Castel Volturno/San Cipriano d’Aversa/Casapesenna. Una nuova sentenza della Corte d’Assise d’Appello di Napoli ha riscritto la verità giudiziaria sull’uccisione di Michele Della Gatta, 23 anni, avvenuta nel giugno 1999 a Castel Volturno. Assolto Michele Zagaria, mentre sono arrivate condanne per Vincenzo Schiavone, detto Petillo (30 anni), e Antonio Iovine, ex figura di spicco del clan, oggi collaboratore di giustizia, condannato a 10 anni e 8 mesi.

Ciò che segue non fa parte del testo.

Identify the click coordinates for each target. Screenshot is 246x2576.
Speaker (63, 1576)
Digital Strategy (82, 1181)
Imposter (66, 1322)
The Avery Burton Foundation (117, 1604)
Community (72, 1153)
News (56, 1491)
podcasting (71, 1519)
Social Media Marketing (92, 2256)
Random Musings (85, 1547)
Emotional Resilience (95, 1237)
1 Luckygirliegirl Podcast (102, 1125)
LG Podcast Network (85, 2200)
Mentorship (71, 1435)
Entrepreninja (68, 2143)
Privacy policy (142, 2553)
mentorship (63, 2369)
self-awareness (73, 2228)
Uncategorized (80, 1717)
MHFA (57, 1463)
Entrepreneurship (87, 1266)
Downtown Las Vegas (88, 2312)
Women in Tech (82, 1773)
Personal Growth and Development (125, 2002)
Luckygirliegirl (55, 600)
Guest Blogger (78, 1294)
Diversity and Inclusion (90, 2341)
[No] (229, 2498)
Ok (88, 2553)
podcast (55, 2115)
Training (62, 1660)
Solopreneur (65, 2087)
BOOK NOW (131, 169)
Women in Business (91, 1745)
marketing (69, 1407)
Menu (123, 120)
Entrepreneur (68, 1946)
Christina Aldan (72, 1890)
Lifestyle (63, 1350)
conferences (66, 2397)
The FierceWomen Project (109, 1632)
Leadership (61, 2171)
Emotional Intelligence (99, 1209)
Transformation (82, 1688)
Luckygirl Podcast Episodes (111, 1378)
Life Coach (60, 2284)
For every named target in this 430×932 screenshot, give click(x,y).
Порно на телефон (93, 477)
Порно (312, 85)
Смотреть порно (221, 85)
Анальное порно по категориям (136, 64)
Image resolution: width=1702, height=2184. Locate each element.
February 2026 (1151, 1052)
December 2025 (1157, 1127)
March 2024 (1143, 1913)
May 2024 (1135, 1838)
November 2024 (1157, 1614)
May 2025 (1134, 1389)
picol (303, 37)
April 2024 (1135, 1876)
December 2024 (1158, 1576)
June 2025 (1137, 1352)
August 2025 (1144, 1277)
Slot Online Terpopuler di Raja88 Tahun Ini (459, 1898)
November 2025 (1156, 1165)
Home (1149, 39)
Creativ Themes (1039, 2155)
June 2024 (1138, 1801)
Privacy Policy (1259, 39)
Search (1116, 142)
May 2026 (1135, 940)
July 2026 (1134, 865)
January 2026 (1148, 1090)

Il verdetto di secondo grado, presieduto dalla giudice Maria Rosaria Covelli, ha quindi ribaltato la sentenza emessa in primo grado dal gup Giovanni De Angelis.

Secondo gli inquirenti, Della Gatta – considerato vicino ai figli di Francesco Schiavone, noto come Sandokan – fu eliminato come “capro espiatorio” per distogliere l’attenzione da un altro delitto: quello di Carlo Amato, figlio del boss Salvatore Amato, assassinato durante una festa studentesca a Santa Maria Capua Vetere.

Proprio Salvatore Amato, collaboratore di giustizia e figura storica del clan Belforte, aveva puntato il dito sui rampolli della famiglia Schiavone. Per evitare ripercussioni, fu deciso di sacrificare Della Gatta, descritto da Antonio Iovine come “poco affidabile e inadatto alla vita criminale”. Secondo il pentito, l’eliminazione fu condivisa dai vertici del clan, tra cui Nicola Panaro, per tutelare altri membri della famiglia.

A compiere materialmente l’agguato, stando alle ricostruzioni, furono Vincenzo Schiavone “Petillo” e un altro affiliato, Vincenzo Schiavone detto “copertone”, poi deceduto.

L’episodio resta emblematico di un periodo segnato da regolamenti di conti interni ai clan, in cui le dinamiche del potere criminale si intrecciavano a vendette trasversali e silenzi imposti.